I am so tired of arrogant, entitled bearded assholes who think nothing of walking up to me and putting their hands on me in a bar. No wonder we have someone like Donald Trump getting away with running for president. He represents a vast majority of the male population. Sorry to get all bitter feminist there but it’s just the plain truth. And I’m not trying to absolve myself of any responsibility in anything. I make my own decisions. It’s hard to admit, but I am that idiot girl who thinks when someone sleeps with her it is because they like her as a person.
No. More. Men are lazy. The minute you give them what they want, they quit putting any effort into you.
Men Who Are Scared Of Autism
These guys represent a pretty small fraction of the types of men I have met. Mainly because only a very small percentage of the guys I’ve been involved with were actually looking to date someone period. I would say maybe 5%. But I will bet that’s generous. In any case, every single one of them stopped talking to me as soon as they learned that my daughter has a disability. And yes, I knew it could have possibly been something else. But I am going to go with my gut and say that it had to do with her autism since they directly told me that or they just became very “busy” literally two seconds after I told them. Although it has helped me on occasion. Many times if they already knew about my daughter, is a very high and likely chance that they just want to sleep with me.
I considered that perhaps the men I date should be introduced to that part of my life in small doses. But why? There is no small dose with me. My life is very different from others. It’s nothing that I have to feel ashamed of or hide from people. The right people will not be put off by it. I don’t want a person in her life who thought of her as a “problem” for them, even if it was just in the beginning. She deserves better than that. The person I end up with should accept her as readily as they do me.
The fact that I even have to consider that is so indicative of our current dating culture. It’s a constant “sell yourself” game. A man I met online once even said that to me. That I didn’t do a very good job of “selling” myself. I wanted to puke. He also said that he shouldn’t have to “break down walls”. My response was basically “Then don’t.”
Where does someone even get off suggesting that I should try to sell myself? Is that the meaning behind the phrase “on the market”? So terribly offensive. I will never ever ever hide who I am or even change who I am in order to “sell myself”. I’m not a product that you pick up off of a shelf. I’m a person. Who refuses to pretend she doesn’t have baggage. People can lie all they want and say they don’t have any baggage. These people are usually just too afraid to find someone with a matching set.

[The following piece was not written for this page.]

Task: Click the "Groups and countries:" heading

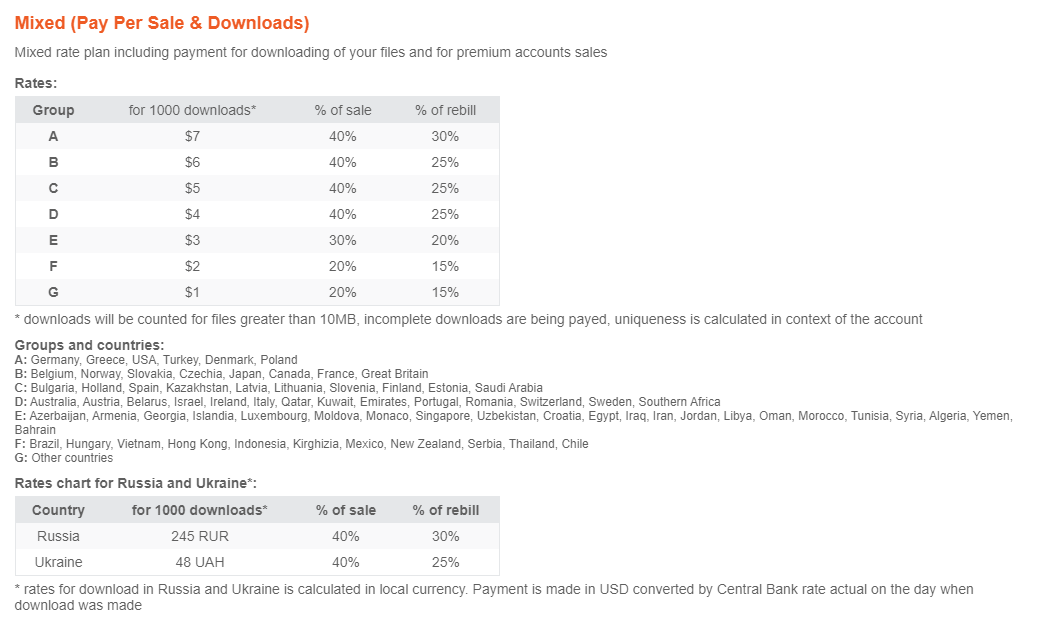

I will spend the rest of my life alone before I start trying to sell myself to someone in order to get them to date me. And I pity people who do. And who knows, I may very well be alone the rest of my life. Because I plan to do absolutely no dating or pursuing of any kind. I’ve been saying the past few years that I want to stay single and that was true. I think I am at a point my life where I could handle having a boyfriend now. But in order for that to happen, that person is going to have to show repeated non-sexual interest in me. If there is no one in the world who can do that for me, then I am better off being alone with my daughter. I have been alone long enough that I have gotten to the point where I don’t need anybody. I know how to be happy alone.